+55 (41) 9 8445 0000 arayara@arayara.org
Direitos territoriais de povos tradicionais e crise climática são debatidos em audiência

Direitos territoriais de povos tradicionais e crise climática são debatidos em audiência

Na última terça-feira (26), a Comissão da Amazônia e dos Povos Originários e Tradicionais (CPOVOS) da Câmara dos Deputados realizou uma audiência pública para discutir os impactos da crise climática e a garantia de direitos nos territórios. O evento, promovido pela deputada Célia Xakriabá (Psol-MG), contou com a participação de representantes da sociedade civil, lideranças comunitárias e governamentais.

 

O Instituto Internacional Arayara, que atua ativamente na defesa dos direitos dos povos tradicionais, participou do evento, que foi organizado pelo The Climate Reality Project Brasil, em parceria com a Frente Parlamentar Mista Ambientalista e o Grupo de Trabalho de Juventudes.

 

O debate teve foco nos efeitos de eventos climáticos extremos, como o aumento do nível do mar, a acidificação dos oceanos e a desertificação de áreas vegetadas, que aprofundam desigualdades sociais, raciais e de gênero, afetando desproporcionalmente comunidades vulneráveis no Brasil.

 

Presidida pelo deputado Chico Alencar, a mesa destacou a necessidade de ações urgentes para enfrentar esses desafios e garantir direitos fundamentais às populações impactadas, com foco especial nos povos originários, tradicionais e periféricos.

 

Os territórios são solução para a crise climática

 

Em sua fala, a deputada Célia Xakriabá ressaltou a relevância dos territórios indígenas e tradicionais para o combate à crise climática: “Os territórios indígenas e de comunidades tradicionais representam muito mais do que o valor de um banco mundial; eles são o maior banco de estoque de carbono. Não podemos chegar à COP no Brasil, no próximo ano, sem reconhecer que esses territórios são uma saída essencial para barrar a crise climática.”

 

Xakriabá destacou que os territórios indígenas contribuem com 20% da solução climática global, enquanto os de povos tradicionais representam 30%, somando 50% do total. Segundo a deputada, ignorar essa contribuição equivale a descartar uma solução poderosa.

 

Ela também reforçou a importância de pautas como a demarcação de terras e a regularização fundiária, reconhecidas pela ONU, e criticou a falta de ação nesse sentido. “Não reconhecer esses territórios como uma alternativa tecnológica, social e ancestral é um erro grave. Quando se mata um rio, mata-se também o direito de beber. Isso é futuricídio.”

PEC : Natureza como sujeito de direito

 

Xakriabá também apresentou a proposta de uma PEC para reconhecer a natureza como sujeito de direito, inspirada nas constituições do Equador e da Bolívia. Segundo ela, a iniciativa visa proteger os biomas brasileiros, como a Caatinga, o Cerrado, a Amazônia, o Pampa e o Pantanal, e colocá-los no centro das estratégias de enfrentamento à crise climática.
....
**Problema A:**
Atualize, por favor, as linhas de dados no trecho que vai da linha que contém "You are a GUI" até o fim das linhas, trocando "screenshot" por "image" e mantendo todo o resto igual. Deixe as imagens de fora da resposta.

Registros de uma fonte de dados
....
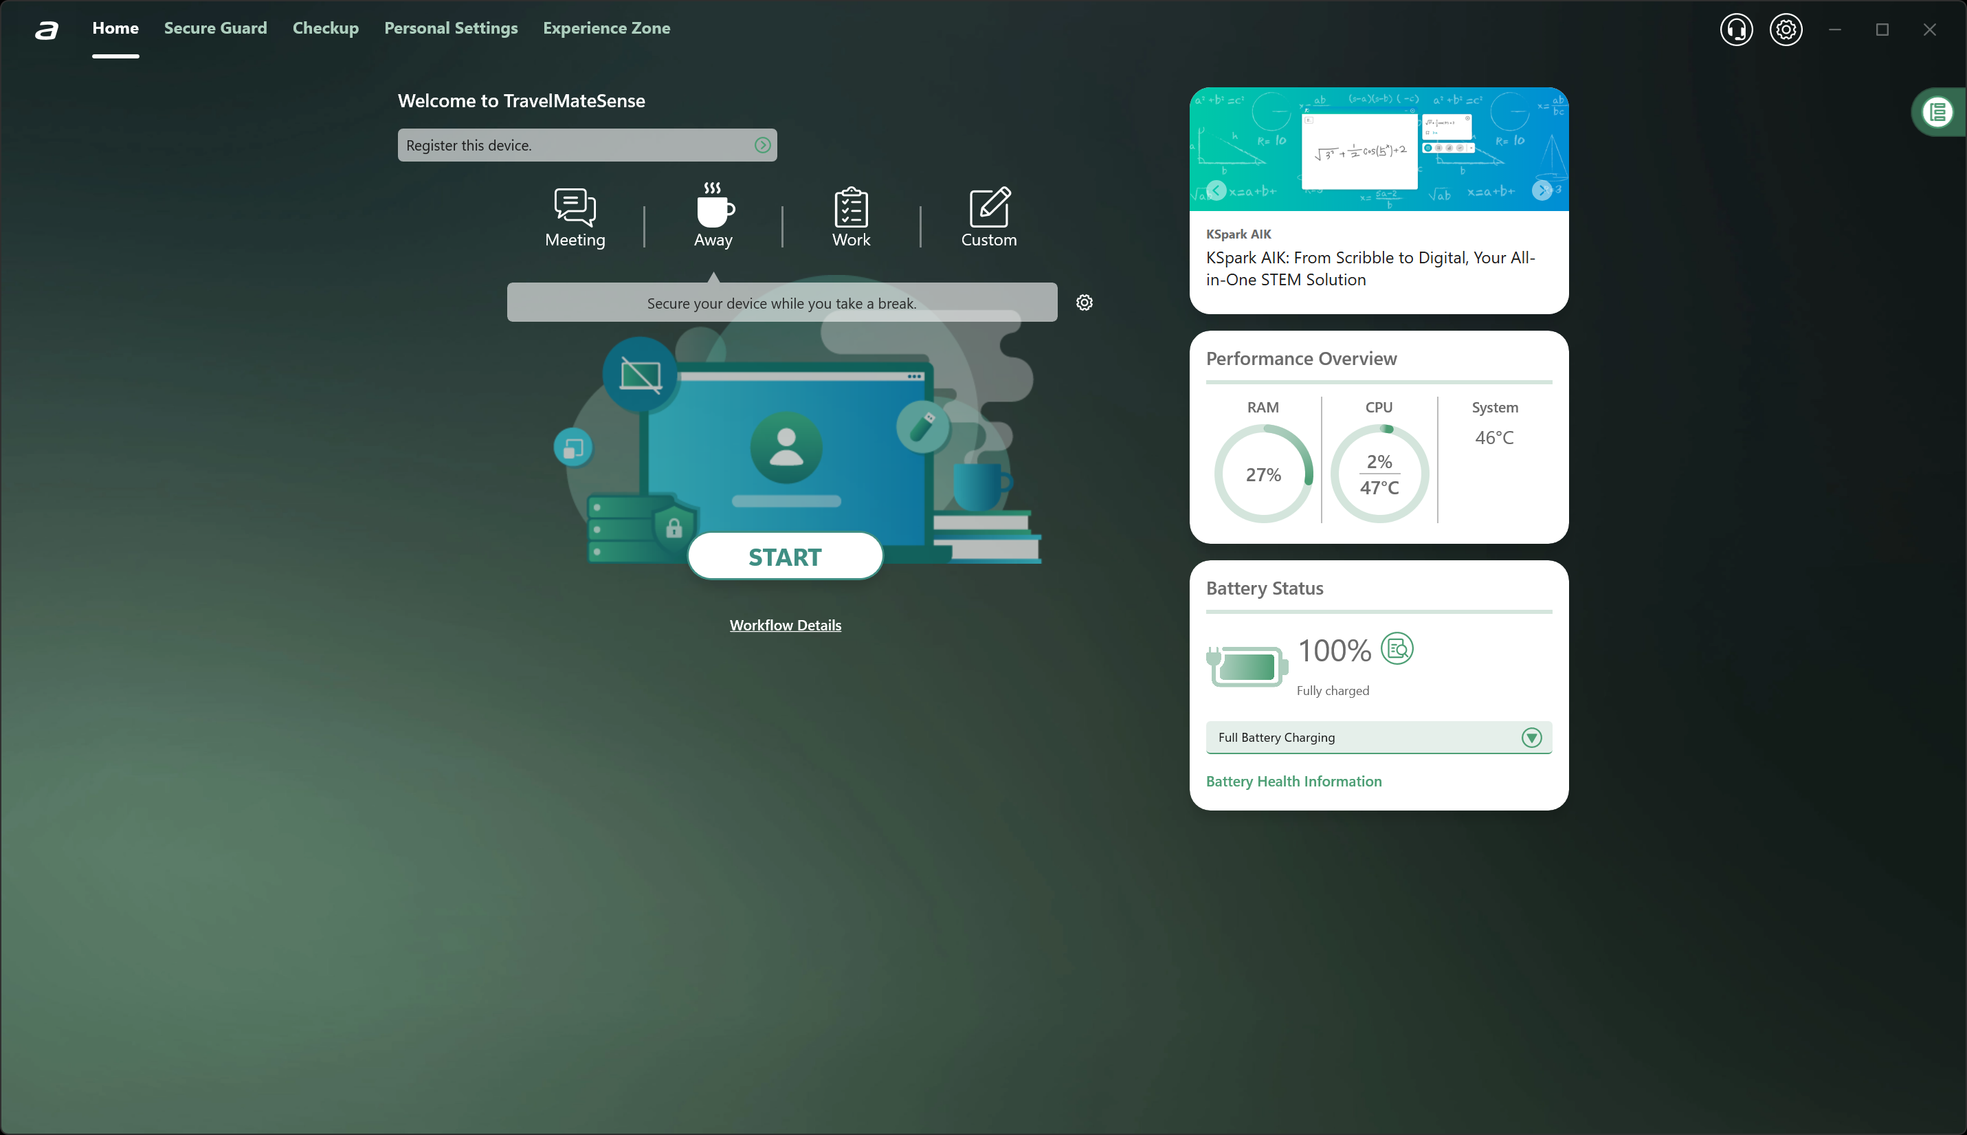
Task: Expand the Full Battery Charging dropdown
Action: point(1531,737)
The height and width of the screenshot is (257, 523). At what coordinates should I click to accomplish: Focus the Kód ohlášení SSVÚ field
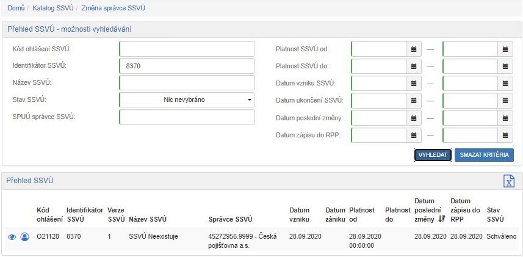[x=187, y=49]
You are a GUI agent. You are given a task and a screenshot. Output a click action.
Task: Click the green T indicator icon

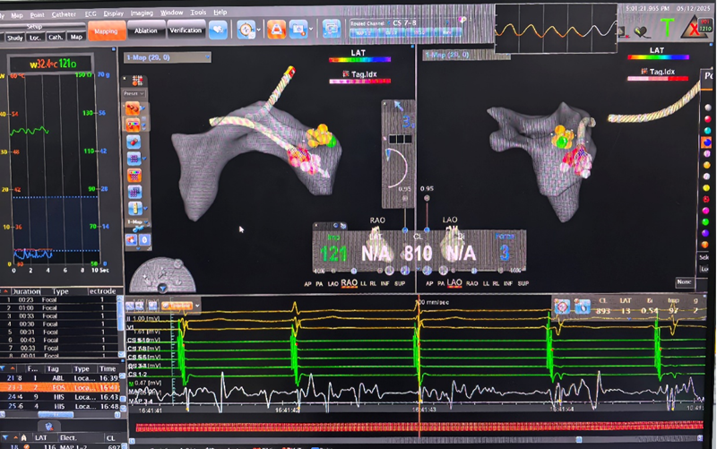click(668, 29)
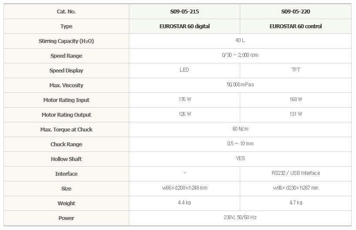
Task: Select the LED speed display cell
Action: click(185, 70)
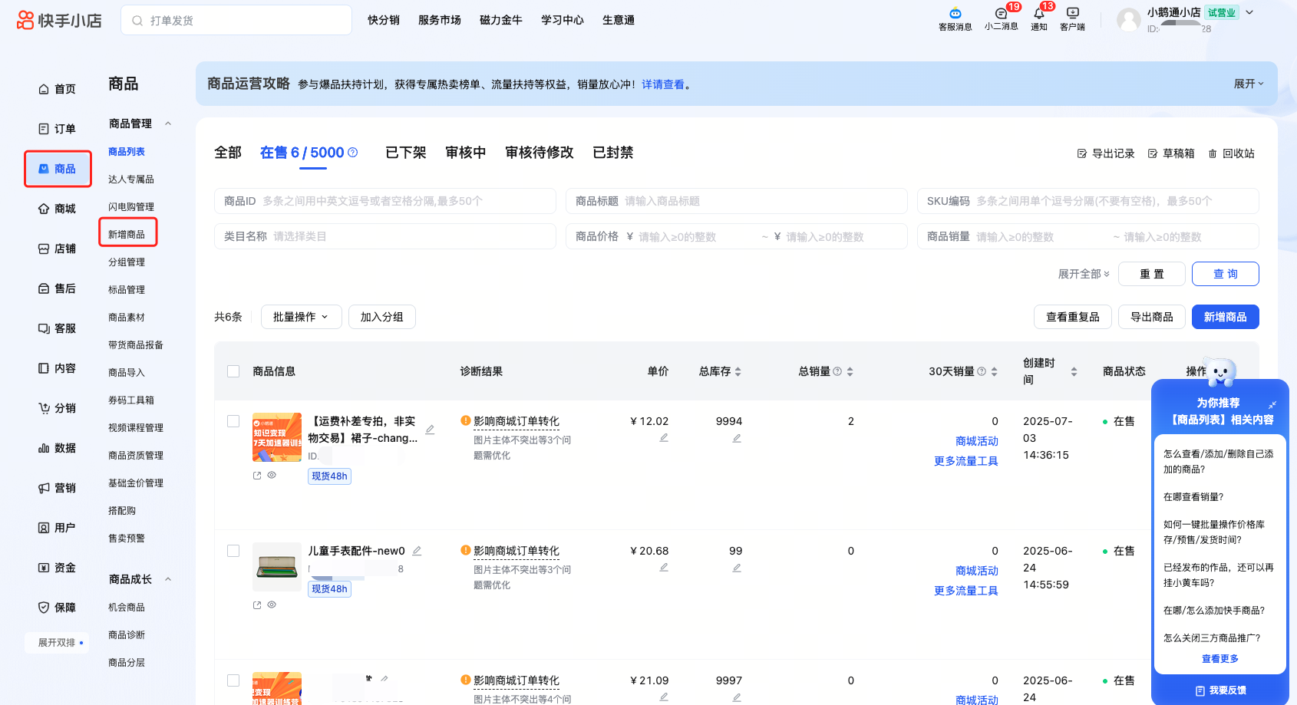Expand all filters via 展开全部
Viewport: 1297px width, 705px height.
coord(1084,274)
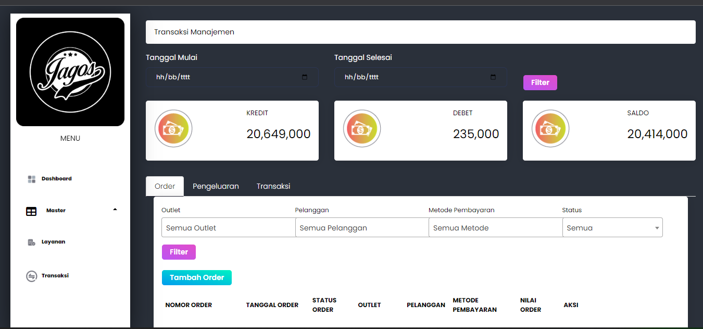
....
**Problema B:**
Segundo o trecho do documento, qual percentual da solução climática global os territórios de povos tradicionais representam?

**Resolução A:**
You are a GUI agent. You are given a task and a image. Output a click action.
Task: Click the green T indicator icon

click(668, 29)
Task: Select the LED speed display cell
Action: click(185, 70)
Expand all filters via 展开全部
Viewport: 1297px width, 705px height.
coord(1084,274)

**Resolução B:**
Os territórios de povos tradicionais representam 30% da solução climática global.